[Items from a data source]
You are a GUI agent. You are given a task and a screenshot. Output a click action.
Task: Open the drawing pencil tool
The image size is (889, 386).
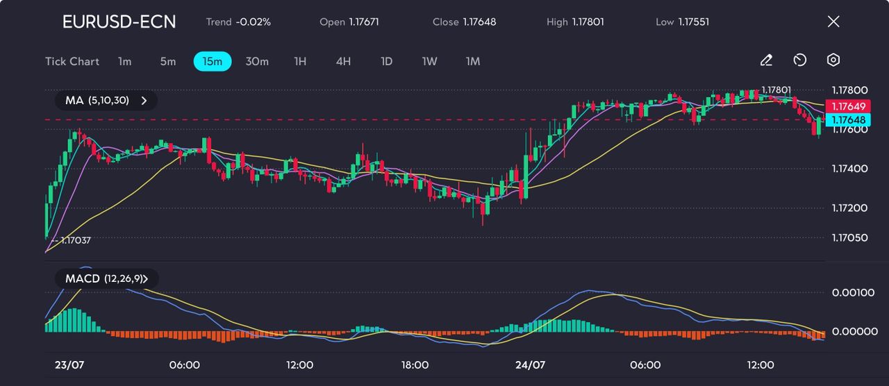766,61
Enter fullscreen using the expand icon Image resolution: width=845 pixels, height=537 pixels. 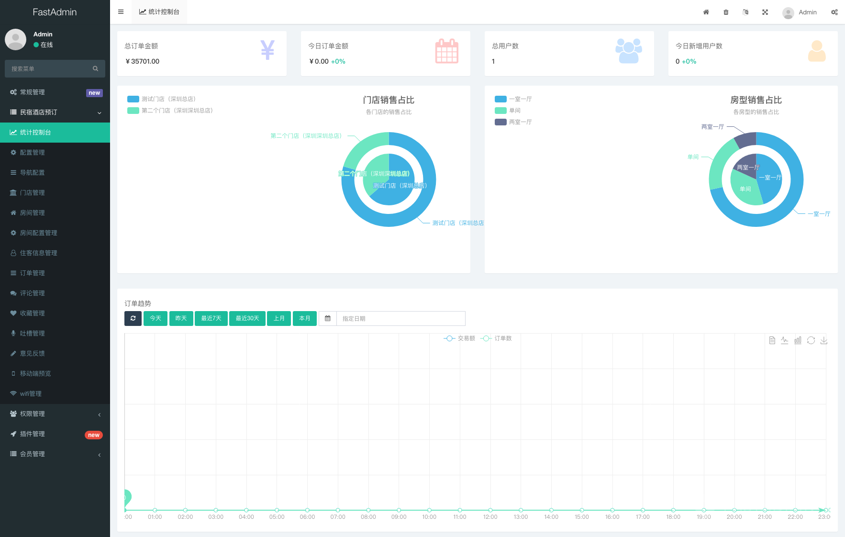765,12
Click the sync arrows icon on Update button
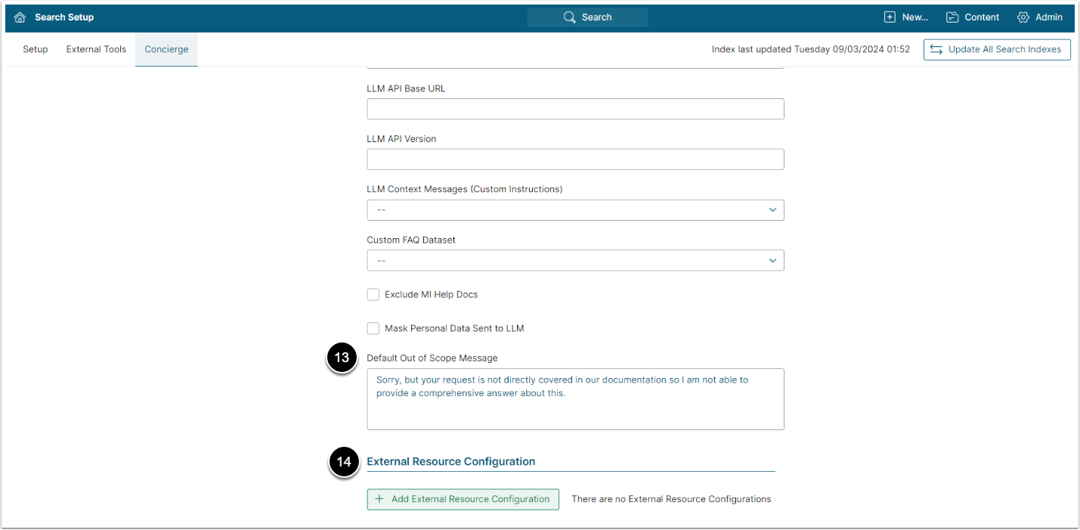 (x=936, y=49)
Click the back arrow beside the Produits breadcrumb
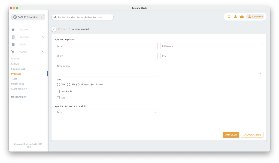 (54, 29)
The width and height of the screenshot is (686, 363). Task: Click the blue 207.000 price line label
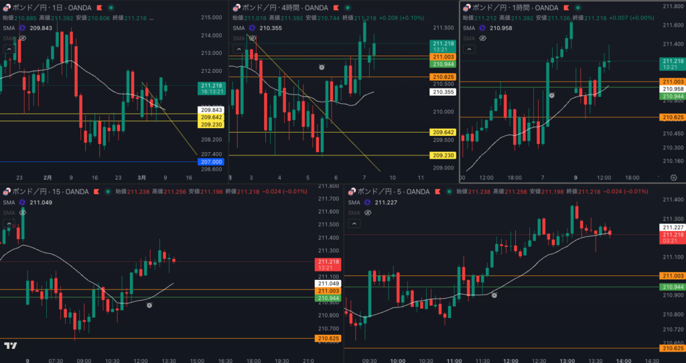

WHAT THIS TASK INVOLVES - Every line above that holds the word "screenshot" should be copied out.

WRITTEN RESPONSE -
You are a GUI agent. You are given a task and a screenshot. Output a click action.
The width and height of the screenshot is (686, 363). Task: Click the blue 207.000 price line label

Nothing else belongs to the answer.